Anish Kapoor, born 1954 in Bombay (Mumbai), India, is one of the most prominent exponents of British sculpture; since the 1980s, his work has been shown in exhibitions worldwide, including, for example, the 1990 Venice Biennale or the 1992 documenta IX. In his earliest sculptures already—simple pigment-colored shapes rested on the floor—the artists created a widely varied œuvre of different materials such as stone, steel, and glass. In his objects, he negotiates painterly subjects—emptiness, absence, transformation and immateriality—, and reaches out beyond material concerns by addressing subjects such as belief, passion, or experience.

The MAK presents four large wax works by Anish Kapoor, three of which were developed especially for this show entitled “Shooting into the Corner”. The objects provide a survey of Kapoor’s most recent work.

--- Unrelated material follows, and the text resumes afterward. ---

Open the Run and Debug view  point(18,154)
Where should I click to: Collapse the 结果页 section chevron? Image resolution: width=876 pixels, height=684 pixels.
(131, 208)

Since 200, the artist has intensively explored the possibilities of wax as an art material which is produced especially for him. The artist adds pigment to the wax to achieve his typical object coloring. On view in the central exhibition hall will be a work entitled “Shooting into the Corner, 2008/2009”: a catapult that shoots prefabricated projectiles against the wall of the exhibition hall at a speed of about 50 kilometers per hour. This work in progress by Anish Kapoor will be continuously gaining mass and expanding into space so that the sculpture created by the artist with the help of a machine will have a total weight of about 20 tons by the end of the exhibition. The abstract-poetical œuvre of the Turner Prize winning sculptor is impressive because of its inherent spirituality and transcendence which have their roots in the Indian background of the now London-based artist.

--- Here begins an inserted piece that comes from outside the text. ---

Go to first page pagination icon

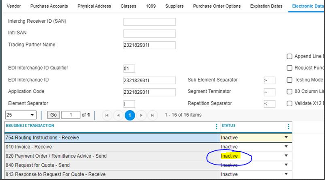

Exhibition Anish Kapoor, Peter Noever
Curator Bettina M. Busse


"I have always been interested in objects that have this sense about themselves- that they were not made, but that they were always there. It's related to a very old aspect of Indian thinking that there are certain kinds of objects that are self manifest: they make themselves. The strange thing about these objects is that they still were made." (Anish Kapoor)

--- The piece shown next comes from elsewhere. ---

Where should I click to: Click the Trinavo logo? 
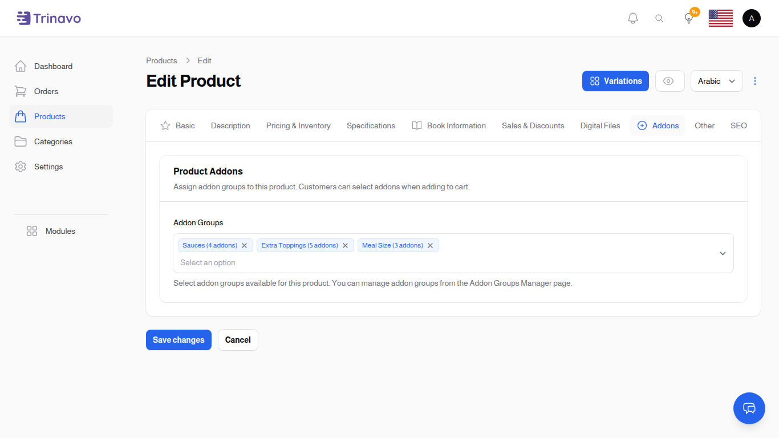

The exhibition is accompanied by two publications: the book-market edition of the publication "ANISH KAPOOR. Shooting into the Corner" will be published, edited by Peter Noever, with contributions by Vito Acconci, Bettina M. Busse, Peter Noever, August Ruhs, Burghart Schmidt, Gabriel Ramin Schor and Michael Stavaric, as well as numerous color illustrations documenting the exhibition and the wax works created especially for the MAK, German/English, 20 pages, 183 color illustrations, MAK, Vienna/Hatje Cantz, Ostfildern, 2009. For the exhibition opening the MAK Special Edition was published, German/English, 136 pages, approx. 90 color illustrations, MAK Vienna, 2009.